The main barrier to running Oracle within Hyper-V in the past hasn’t been technical, but one of licensing; Oracle has previously structured its licensing in a way that makes running in virtual environments (other than ones its provides itself) more expensive. It also hasn’t offered official support for Hyper-V as a certified platform.

The new arrangement introduces licence mobility and certifies Hyper-V and Azure as platforms, which eliminates that hassle. You’ll still have to pay for Oracle licences, but you won’t pay a virtualisation penalty if you’re using Hyper-V. That could give Microsoft a leg-up in its battle with VMware, which still dominates the enterprise virtualisation space.

On the cloud front, Oracle is already offered on Amazon Web Services, so gaining access is good news for Microsoft’s competitive stance, even though it would undoubtedly prefer Azure customers to be using its own SQL Server product.

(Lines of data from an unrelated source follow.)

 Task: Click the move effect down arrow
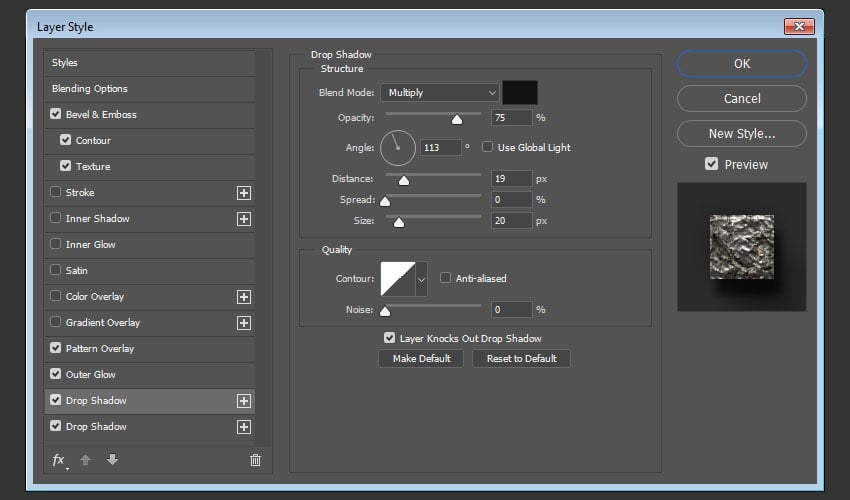tap(112, 460)
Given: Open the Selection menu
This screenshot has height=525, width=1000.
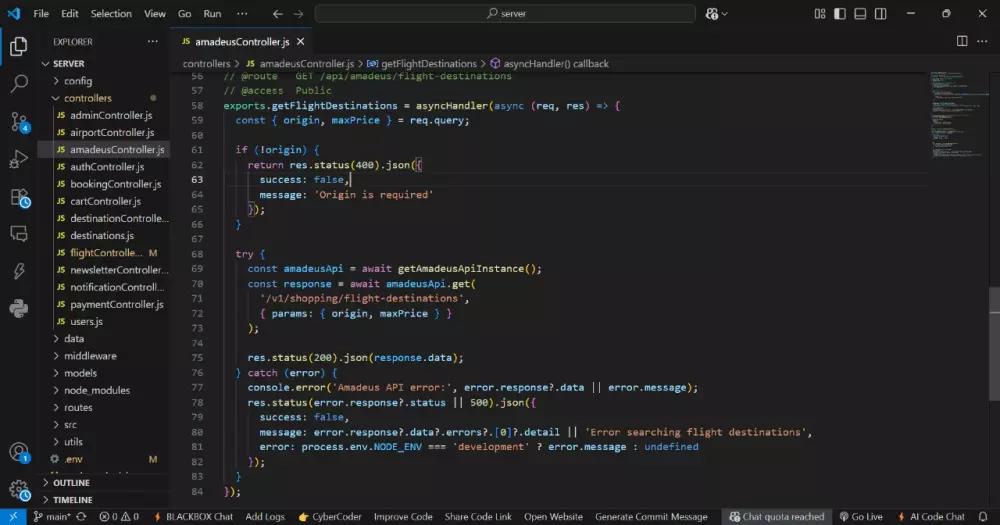Looking at the screenshot, I should point(110,14).
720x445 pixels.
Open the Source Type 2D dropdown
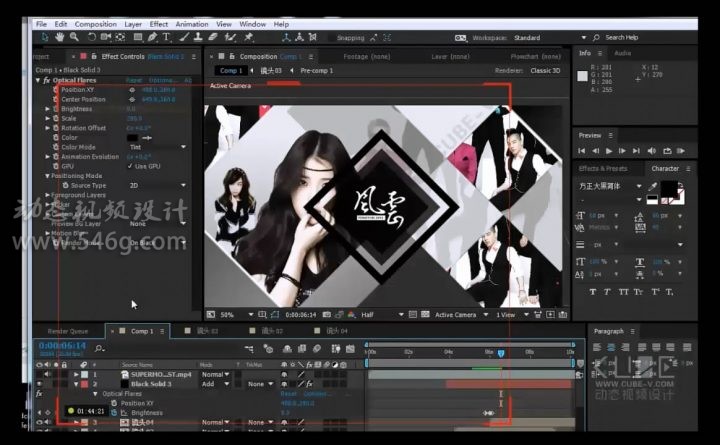pos(158,185)
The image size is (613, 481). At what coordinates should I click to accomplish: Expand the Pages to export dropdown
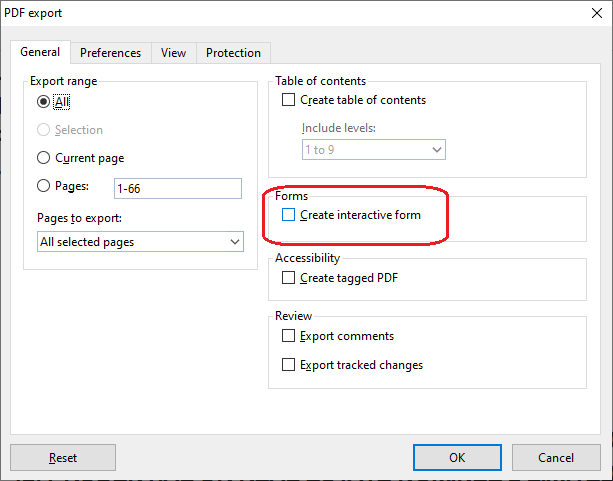pyautogui.click(x=138, y=241)
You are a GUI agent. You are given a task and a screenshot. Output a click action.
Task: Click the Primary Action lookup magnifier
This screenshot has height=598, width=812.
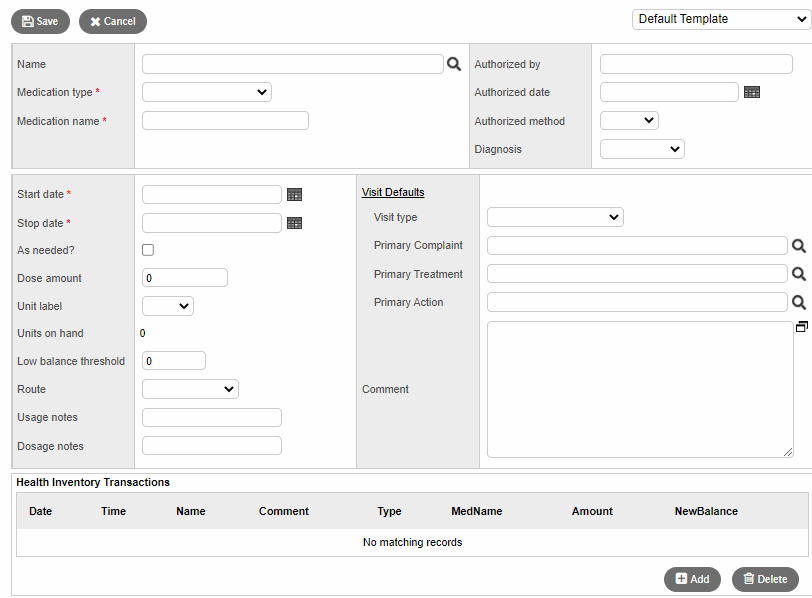799,302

The rules for Oracle product in cloud environments are a little tricky — you can only run a maximum of 16 virtual cores, and each four cores counts as one socket — but the option is there.

Further down the track, Java will be made available as a programming platform under Azure, and system images of Oracle Database, WebLogic Server and Oracle Linux will be offered as standard installations on Azure. Azure already offers numerous other Linux installations (Red Hat being the only visible exception), and Oracle Linux isn’t widely used, but it’s often handy to have extra choices.